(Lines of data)
------------------------------------

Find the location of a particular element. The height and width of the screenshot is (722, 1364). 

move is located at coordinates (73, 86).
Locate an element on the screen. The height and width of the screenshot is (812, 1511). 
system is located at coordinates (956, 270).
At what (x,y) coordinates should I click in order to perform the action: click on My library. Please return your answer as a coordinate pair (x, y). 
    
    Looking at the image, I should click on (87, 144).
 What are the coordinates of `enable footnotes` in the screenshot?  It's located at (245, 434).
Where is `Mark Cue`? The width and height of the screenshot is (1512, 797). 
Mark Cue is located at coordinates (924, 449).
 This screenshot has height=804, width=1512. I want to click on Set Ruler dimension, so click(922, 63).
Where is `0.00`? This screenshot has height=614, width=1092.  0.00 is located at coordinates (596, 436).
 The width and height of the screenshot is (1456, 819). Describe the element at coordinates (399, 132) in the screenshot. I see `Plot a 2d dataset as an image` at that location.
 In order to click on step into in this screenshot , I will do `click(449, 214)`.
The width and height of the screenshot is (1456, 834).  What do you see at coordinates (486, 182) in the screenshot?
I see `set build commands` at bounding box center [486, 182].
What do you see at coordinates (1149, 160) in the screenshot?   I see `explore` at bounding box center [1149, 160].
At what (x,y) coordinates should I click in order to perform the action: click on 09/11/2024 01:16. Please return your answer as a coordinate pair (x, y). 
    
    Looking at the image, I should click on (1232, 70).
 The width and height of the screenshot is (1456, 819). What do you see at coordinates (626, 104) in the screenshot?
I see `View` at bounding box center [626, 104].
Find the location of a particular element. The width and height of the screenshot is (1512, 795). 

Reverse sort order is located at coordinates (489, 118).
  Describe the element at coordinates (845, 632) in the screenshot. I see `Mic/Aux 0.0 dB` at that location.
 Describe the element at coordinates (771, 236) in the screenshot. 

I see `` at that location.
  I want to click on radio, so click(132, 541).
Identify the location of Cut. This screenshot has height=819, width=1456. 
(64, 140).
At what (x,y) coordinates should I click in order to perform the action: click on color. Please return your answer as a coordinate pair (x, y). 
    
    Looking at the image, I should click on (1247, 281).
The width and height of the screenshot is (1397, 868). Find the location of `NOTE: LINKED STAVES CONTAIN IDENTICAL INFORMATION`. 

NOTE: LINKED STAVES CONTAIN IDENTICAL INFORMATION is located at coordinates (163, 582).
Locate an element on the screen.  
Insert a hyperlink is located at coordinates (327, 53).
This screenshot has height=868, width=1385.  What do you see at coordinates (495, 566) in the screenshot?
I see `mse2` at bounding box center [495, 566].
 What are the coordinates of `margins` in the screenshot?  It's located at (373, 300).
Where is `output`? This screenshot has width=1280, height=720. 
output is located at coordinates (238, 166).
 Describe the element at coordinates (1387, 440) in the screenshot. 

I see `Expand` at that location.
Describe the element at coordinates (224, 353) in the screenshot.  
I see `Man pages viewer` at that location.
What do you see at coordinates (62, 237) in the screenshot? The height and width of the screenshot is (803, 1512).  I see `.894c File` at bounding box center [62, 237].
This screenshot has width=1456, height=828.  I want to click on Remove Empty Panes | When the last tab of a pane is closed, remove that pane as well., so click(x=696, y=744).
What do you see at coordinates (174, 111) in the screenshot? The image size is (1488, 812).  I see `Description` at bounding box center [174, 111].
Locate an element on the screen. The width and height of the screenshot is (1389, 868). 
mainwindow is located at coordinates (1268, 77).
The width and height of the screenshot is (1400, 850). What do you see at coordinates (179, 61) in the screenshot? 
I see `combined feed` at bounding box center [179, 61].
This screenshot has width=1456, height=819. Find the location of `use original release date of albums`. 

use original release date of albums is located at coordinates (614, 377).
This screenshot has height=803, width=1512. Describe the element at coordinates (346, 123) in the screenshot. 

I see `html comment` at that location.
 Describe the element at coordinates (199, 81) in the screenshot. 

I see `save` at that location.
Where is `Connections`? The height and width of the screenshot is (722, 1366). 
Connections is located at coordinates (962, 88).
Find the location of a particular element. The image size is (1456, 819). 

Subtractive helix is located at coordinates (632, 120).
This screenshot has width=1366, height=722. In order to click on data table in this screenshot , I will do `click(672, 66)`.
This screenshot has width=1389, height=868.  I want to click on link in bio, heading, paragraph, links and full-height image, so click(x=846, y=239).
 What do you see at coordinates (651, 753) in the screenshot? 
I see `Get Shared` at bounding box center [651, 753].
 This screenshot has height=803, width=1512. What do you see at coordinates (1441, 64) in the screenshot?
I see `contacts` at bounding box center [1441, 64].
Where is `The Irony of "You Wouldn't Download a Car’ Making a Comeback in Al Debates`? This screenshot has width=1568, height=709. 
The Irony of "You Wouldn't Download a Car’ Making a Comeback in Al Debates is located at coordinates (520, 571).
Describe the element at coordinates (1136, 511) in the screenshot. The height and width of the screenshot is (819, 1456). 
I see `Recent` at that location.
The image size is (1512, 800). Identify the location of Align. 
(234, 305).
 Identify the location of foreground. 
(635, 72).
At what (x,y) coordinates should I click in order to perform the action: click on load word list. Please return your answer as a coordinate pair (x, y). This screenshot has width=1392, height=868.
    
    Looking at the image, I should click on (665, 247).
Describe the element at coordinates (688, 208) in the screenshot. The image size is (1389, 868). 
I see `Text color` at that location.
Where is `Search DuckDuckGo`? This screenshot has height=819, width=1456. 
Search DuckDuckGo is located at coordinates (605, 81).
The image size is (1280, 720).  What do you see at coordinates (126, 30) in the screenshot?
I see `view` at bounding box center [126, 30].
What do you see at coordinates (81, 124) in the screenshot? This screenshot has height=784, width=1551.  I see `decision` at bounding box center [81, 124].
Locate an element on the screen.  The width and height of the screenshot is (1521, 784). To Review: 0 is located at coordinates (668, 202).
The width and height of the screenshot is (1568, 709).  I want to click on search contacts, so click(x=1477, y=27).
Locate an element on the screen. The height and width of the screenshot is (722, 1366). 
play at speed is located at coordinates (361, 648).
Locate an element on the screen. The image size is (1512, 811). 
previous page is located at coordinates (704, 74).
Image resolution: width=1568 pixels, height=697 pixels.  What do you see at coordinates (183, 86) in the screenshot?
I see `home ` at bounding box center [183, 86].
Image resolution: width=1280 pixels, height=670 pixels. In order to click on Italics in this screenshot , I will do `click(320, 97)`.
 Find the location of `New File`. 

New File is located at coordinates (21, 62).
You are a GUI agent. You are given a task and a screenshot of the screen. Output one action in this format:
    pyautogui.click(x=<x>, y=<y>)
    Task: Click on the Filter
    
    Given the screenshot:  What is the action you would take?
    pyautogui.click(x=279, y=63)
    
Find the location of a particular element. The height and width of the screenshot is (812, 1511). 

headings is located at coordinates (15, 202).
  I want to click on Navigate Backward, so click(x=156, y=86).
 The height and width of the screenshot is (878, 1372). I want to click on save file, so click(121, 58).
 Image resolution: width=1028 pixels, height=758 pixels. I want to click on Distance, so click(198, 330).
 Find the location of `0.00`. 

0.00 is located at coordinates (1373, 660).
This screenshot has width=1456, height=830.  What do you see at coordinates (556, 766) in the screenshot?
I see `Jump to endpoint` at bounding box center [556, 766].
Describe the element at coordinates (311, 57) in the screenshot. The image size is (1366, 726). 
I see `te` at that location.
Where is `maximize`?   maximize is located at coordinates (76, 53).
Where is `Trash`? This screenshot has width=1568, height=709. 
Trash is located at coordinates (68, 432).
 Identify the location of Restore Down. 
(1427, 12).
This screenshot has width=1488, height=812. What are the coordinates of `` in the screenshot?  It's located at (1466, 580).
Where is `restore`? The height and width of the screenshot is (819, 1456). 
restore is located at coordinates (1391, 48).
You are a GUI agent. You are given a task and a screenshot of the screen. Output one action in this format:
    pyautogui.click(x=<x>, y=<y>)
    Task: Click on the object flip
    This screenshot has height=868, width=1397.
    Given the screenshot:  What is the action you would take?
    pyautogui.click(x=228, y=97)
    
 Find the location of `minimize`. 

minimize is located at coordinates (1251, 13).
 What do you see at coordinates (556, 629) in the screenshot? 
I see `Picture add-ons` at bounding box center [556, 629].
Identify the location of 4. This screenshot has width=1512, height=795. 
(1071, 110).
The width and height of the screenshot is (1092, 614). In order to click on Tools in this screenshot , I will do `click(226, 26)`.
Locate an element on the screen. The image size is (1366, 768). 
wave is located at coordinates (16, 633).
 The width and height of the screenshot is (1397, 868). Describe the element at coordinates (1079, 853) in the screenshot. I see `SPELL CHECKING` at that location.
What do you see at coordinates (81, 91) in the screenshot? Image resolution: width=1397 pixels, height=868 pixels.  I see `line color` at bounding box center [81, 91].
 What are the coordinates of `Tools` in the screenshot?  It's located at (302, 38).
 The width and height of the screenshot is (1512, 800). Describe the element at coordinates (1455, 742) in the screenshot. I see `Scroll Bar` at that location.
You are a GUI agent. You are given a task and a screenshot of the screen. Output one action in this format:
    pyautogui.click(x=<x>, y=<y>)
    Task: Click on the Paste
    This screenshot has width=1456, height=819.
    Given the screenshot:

------------------------------------

**WORK TO BE COMPLETED:** How many of the rows above contain the string "original"? Reply with the number alone.

**WORKED ANSWER:** 2